Still on my journey to understand macros and the Nim AST...
Is there an easy way to get the fields of an object type at compile time in a macro? Or do I need to write another macro to walk the AST myself?
For example, given:
type Foo = object
a: int
b: string
Can I get something like:
getFields(Foo)
("a", int), ("b", string)
@SolitudeSF -- My understanding is fieldPairs only works on instances of a type, not on the`` typedesc`` itself.
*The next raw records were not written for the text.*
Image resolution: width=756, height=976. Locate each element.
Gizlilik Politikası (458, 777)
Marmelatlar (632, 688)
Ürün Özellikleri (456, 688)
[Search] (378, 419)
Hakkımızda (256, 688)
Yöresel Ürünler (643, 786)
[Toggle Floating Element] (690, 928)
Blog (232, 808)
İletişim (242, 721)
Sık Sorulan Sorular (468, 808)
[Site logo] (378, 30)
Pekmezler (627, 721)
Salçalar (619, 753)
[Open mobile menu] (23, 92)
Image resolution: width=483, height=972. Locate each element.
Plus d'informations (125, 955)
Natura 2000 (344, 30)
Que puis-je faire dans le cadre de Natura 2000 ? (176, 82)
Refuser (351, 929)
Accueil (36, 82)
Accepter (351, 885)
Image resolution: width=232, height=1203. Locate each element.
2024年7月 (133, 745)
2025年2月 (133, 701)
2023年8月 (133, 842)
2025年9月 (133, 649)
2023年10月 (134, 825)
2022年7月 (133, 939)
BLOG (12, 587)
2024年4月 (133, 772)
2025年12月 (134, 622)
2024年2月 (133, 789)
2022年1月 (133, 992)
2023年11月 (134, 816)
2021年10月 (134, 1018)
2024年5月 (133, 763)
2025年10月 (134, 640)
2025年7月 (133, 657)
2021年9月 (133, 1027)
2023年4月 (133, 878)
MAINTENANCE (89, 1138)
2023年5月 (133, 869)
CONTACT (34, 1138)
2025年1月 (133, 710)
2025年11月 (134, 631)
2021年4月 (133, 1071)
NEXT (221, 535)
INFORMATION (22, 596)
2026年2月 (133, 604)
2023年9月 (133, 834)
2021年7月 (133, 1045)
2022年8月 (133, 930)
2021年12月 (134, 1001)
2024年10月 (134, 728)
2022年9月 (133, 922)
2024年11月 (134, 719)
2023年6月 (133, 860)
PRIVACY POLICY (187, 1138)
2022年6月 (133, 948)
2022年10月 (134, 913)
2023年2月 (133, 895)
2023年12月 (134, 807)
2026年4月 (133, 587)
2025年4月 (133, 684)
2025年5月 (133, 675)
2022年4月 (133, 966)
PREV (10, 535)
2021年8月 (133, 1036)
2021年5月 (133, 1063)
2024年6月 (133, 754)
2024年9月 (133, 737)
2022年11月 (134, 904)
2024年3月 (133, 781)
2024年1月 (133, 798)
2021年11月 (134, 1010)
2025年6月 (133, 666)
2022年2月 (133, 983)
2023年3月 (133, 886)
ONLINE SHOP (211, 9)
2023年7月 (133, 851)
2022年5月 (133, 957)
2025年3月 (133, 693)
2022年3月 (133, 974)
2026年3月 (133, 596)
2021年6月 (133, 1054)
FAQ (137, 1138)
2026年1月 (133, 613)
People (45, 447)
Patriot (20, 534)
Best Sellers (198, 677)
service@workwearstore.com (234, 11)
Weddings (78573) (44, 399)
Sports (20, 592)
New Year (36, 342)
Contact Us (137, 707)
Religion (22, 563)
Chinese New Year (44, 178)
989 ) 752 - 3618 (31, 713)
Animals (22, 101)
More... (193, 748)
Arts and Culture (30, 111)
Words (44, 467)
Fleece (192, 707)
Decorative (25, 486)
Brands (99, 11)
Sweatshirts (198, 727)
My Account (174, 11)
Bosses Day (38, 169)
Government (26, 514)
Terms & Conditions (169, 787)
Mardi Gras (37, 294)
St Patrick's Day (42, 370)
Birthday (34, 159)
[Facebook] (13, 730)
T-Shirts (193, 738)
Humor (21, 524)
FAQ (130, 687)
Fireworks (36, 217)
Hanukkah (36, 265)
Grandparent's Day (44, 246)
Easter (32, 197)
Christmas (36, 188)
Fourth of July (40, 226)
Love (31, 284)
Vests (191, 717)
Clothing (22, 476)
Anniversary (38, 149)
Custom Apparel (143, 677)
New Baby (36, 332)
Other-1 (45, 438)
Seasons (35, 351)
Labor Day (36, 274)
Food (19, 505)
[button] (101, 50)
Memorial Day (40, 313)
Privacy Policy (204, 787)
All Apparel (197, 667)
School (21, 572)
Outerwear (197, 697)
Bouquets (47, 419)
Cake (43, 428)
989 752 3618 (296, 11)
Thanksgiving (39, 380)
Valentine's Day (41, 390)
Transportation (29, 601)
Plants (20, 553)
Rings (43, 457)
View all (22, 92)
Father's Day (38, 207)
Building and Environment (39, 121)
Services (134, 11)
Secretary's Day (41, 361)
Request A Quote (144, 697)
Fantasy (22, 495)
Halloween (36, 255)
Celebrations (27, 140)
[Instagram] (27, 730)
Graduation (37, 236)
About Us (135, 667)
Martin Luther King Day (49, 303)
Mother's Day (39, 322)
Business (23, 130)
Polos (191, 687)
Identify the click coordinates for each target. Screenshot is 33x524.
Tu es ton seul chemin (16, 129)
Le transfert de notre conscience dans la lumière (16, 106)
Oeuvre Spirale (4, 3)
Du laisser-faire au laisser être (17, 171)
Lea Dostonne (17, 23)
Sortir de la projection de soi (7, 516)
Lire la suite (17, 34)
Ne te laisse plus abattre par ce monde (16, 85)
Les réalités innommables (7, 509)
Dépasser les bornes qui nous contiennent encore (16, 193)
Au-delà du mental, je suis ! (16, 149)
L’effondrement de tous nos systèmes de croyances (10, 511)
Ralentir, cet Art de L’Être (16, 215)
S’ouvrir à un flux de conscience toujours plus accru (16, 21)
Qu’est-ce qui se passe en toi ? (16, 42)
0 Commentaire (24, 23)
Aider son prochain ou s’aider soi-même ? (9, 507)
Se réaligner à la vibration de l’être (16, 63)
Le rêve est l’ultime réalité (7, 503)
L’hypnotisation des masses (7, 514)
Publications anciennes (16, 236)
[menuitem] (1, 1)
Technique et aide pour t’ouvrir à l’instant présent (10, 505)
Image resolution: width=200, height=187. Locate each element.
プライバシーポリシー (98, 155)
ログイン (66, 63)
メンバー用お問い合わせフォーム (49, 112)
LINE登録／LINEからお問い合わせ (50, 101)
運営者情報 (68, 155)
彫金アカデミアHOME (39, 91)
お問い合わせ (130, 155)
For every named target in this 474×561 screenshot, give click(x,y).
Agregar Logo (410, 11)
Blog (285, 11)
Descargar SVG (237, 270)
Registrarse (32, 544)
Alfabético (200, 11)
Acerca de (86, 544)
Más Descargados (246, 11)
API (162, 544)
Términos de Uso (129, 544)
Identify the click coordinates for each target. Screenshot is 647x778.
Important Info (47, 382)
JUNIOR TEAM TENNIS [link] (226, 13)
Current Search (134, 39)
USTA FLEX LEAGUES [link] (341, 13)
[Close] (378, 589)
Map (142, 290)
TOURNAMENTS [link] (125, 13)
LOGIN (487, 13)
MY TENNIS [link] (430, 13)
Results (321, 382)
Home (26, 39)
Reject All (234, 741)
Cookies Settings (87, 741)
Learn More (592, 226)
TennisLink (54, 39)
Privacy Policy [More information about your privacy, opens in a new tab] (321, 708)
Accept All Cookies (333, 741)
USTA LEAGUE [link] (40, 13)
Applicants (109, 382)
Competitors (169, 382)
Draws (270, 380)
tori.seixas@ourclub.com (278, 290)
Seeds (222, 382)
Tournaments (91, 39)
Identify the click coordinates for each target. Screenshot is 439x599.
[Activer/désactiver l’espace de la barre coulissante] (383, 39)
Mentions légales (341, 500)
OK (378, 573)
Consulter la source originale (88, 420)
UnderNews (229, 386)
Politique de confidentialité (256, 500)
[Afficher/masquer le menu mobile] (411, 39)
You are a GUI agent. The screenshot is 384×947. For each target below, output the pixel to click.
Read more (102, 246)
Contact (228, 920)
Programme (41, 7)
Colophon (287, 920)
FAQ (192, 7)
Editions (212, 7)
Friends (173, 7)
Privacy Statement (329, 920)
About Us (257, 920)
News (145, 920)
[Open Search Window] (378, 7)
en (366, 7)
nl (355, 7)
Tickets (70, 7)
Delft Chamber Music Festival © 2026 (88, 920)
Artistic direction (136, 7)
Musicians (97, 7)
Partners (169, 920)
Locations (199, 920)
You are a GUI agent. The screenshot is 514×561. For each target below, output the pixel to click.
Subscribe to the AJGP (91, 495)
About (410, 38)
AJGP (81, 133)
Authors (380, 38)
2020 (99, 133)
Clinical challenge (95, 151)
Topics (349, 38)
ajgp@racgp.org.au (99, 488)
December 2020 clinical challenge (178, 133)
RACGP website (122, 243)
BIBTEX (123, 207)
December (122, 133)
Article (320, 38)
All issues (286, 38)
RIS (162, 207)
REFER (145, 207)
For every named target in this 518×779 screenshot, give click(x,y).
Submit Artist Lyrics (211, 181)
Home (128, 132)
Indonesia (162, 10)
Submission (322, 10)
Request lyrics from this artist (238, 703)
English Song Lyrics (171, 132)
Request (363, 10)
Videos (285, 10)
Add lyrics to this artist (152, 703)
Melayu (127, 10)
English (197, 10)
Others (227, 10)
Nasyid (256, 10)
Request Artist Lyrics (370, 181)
fieldPairs(Foo) yields a type mismatch.
You might want something like this:
import macros
type Foo = object
a: int
b: string
macro getFields(x: typed): untyped =
let impl = getImpl(x)
let objFields = impl[2][2] # 2 is nnkObjectTy, 2 2 is nnkRecList
expectKind objFields, nnkRecList
result = nnkBracket.newTree()
for f in objFields:
expectKind f, nnkIdentDefs
result.add nnkPar.newTree(newLit f[0].strVal, newLit f[1].strVal)
for (fieldName, typeName) in getFields(Foo):
echo "Field: ", fieldName, " with type name ", typeName
It returns a bracket of (field name, type name) tuples. Both as strings, since you can't mix strings with types in a tuple. For more complicated objects you'd have to recurse on the fields with complex types of course.